The trapeze contraption in Burnet Woods near UC is unsightly. I much prefer to see pristine greenery. Why is it permitted to be there? It’s a park, after all, not a circus. Can you get that thing removed? —DISMOUNT AND OUT

Dear Out:
Readers are reminded that this column attempts to provide answers about our city’s esoteric traits, not interventions over its minor injustices. The Doctor is not “On Your Side.” Think of me more as “Off Your Rocker.”

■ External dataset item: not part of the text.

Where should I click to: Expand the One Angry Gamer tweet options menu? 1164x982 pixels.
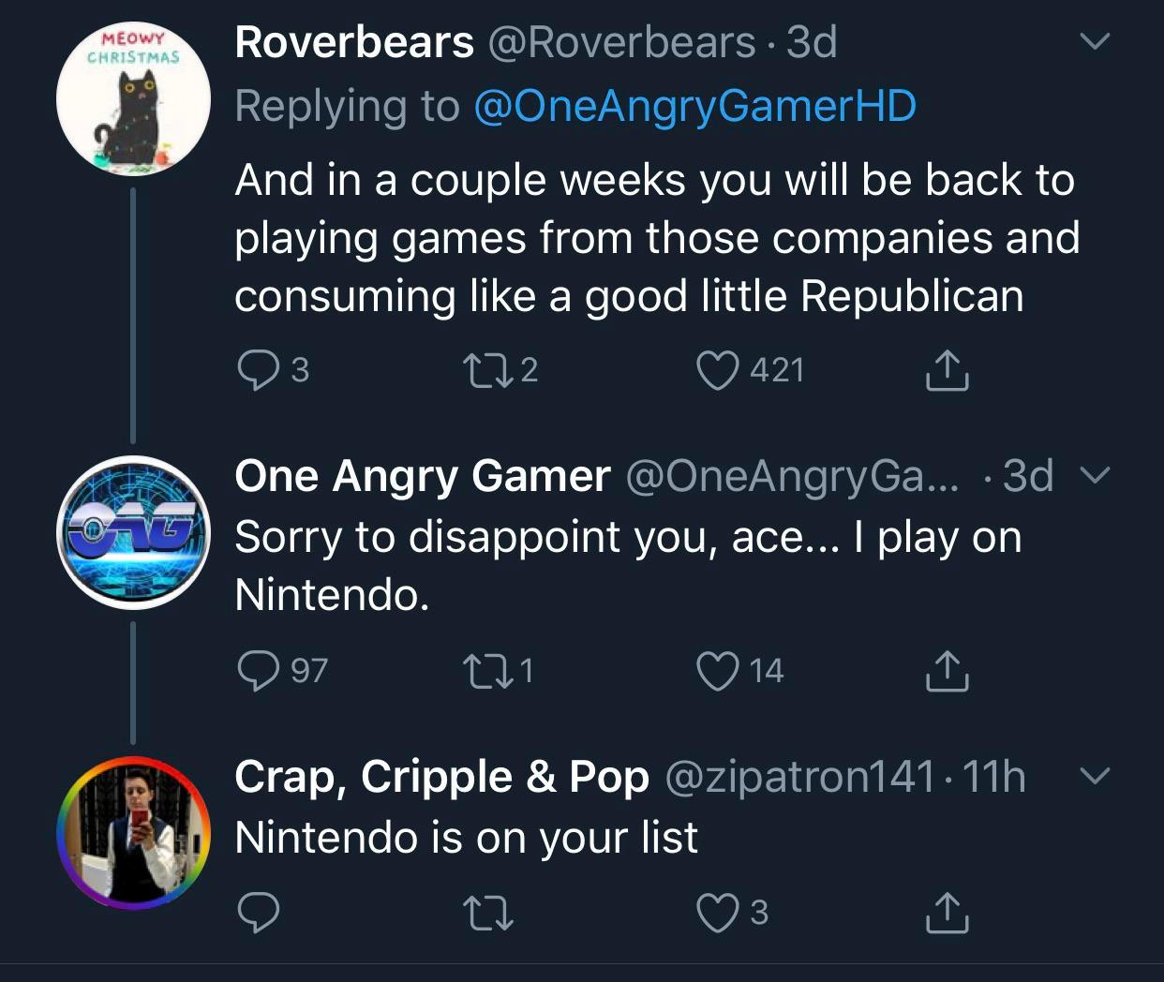[1095, 476]
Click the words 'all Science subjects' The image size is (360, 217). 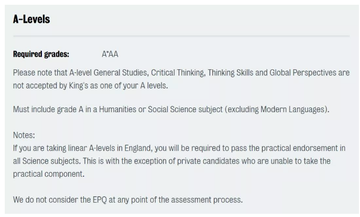click(47, 161)
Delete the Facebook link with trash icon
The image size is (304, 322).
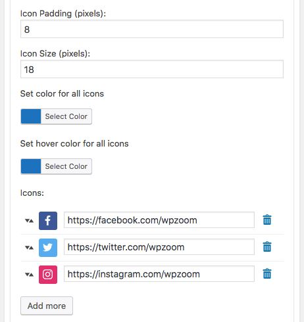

Nonetheless, we shall proceed. The trapezes in Burnet Woods are most certainly perceived by its overseers as appropriate for a park, as they were installed under the auspices of the Cincinnati Park Board, in partnership with Cincinnati Circus, a local entertainment firm that offers a variety of events and workshops. They actually teach trapeze there, with scheduled classes.

As for your quest to find a patch of “pristine greenery” in Burnet Woods, you will somehow have to make do with its other 89 acres. If you were to succeed in evicting that “trapeze contraption,” consider that your victory would leave you with the serene and peaceful Thoreau-like solitude at the tranquil corner of Clifton Avenue and Martin Luther King Drive. You’ve been there, right?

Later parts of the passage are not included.